Elisha Litchfield (July 12, 1785 Canterbury, Connecticut – August 4, 1859 Cazenovia, New York) was an American merchant and politician from New York.

==Life==

He attended the common schools, and learned the carpenter's trade. In November 1808, he married Percy Tiffany (d. 1827), and they had five children, among them Edwin Clark Litchfield (1815–1885).

In 1812, he removed to Delphi. He fought in the War of 1812 and was promoted to Major. He was a Justice of the Peace and Supervisor of Onondaga County. He abandoned carpentry, and became a merchant. He was appointed Postmaster of Delphi on November 28, 1817, and served until June 25, 1821.

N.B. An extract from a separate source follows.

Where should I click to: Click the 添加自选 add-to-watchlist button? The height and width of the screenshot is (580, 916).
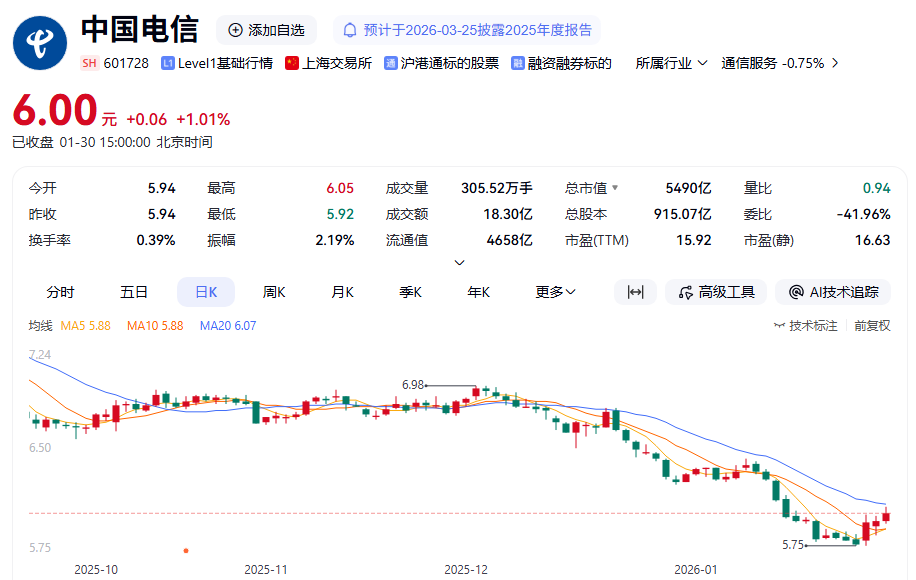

He was a member of the New York State Assembly in 1819. Litchfield was elected as a Democratic-Republican to the 17th, and as a Crawford Democratic-Republican to the 18th United States Congress, holding office from December 3, 1821, to March 3, 1825. In 1828, he married Lucy Bacon, widow of Dr. Enos Bacon, and they had four children. He was again a member of the State Assembly in 1831, 1832, 1833 and 1844, and was Speaker in 1844. Afterward, he moved to Cazenovia and died there on August 4, 1859. He was buried at the City Cemetery in Delphi Falls.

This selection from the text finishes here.